The disclosure is bound to upset Micron, Samsung and other DRAM makers, many of which are just rolling out their first engineering samples of DRAMs, based on the so-called DDR400 standard.
Meanwhile, DRAM manufacturers are currently making the swift transition from SDRAM to the 200- and 266-MHz versions of the DDR SDRAM standard for "mainstream memory" in PCs and other systems. The so-called DDR200 and DDR266 standards have data transfer rates at 1,600 and 2,100-megabytes-per-second, respectively.
Now, the 333-MHz version (DDR333) has been ratified by JEDEC and the technology will become the new and mainstream DRAM technology for mainstream PCs and other products, said Bill Gervasi, technology director at Santa Clara, Calif.-based Transmeta Corp. and representative of JEDEC.
"DDR266 will be very viable for a long time," Gervasi said. "We are in the introduction stage for DDR333," he said during a presentation at the JEDEX conference. The two-day conference is sponsored by JEDEC and other organizations.
The DDR333 is being pushing by several vendors, including a pair of chip set suppliers in Taiwan: Silicon Integrated Systems Corp. and Via Technologies Inc.

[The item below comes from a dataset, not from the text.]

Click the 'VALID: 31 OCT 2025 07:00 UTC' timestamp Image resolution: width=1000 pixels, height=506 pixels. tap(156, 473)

The data transfer rates for DDR333 is said to be 2,700-megabytes-per-second.
But still, the DDR333 market will take some time to develop. The chip-set roll outs are still in the early stages, while systems manufacturers are somewhat reluctant to adopt the new memories in favor of the cheaper DDR266 parts, according to analysts.
Meanwhile, if or when the DDR333 standard takes off, there are two technologies vying for dominance in the next-generation DRAM race: DDR-II and the 400-MHz version of DDR SDRAM, or DDR400.

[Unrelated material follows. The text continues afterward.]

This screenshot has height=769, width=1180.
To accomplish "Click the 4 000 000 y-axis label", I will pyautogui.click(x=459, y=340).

During the presentation, Gervasi implied that DDR-II would become the next DRAM standard after DDR333. "I don't see [DDR400] as a mainstream product," he said. "I see it as a boutique memory," he said, noting DDR400 would be geared for more specialized applications.
He said JEDEC "may or may not" ratify DDR400 as a standard. But the organization is well under way to develop the specifications for DDR-II, which will offer 3,200-megabyte-per-second data transfer rates.

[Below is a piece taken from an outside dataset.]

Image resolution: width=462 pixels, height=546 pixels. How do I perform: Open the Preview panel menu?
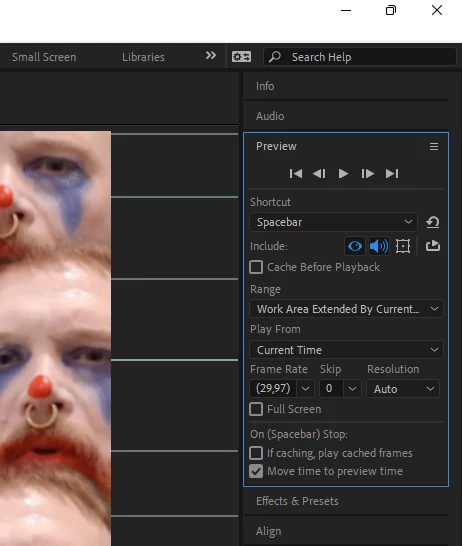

DDR-II is not expected to be a mainstream technology until 2004, although engineering samples for parts are due out late-2002 or early-2003, he added.
The disclosure about DDR400 could upset several DRAM makers, including Micron, Samsung, and others. In recent weeks, the companies separately announced the industry's first engineering samples for parts based on the DDR400 technology.
A spokesman for Samsung Electronics Co. Ltd. here declined to comment. Micron Technology Inc. could not be reached for comment.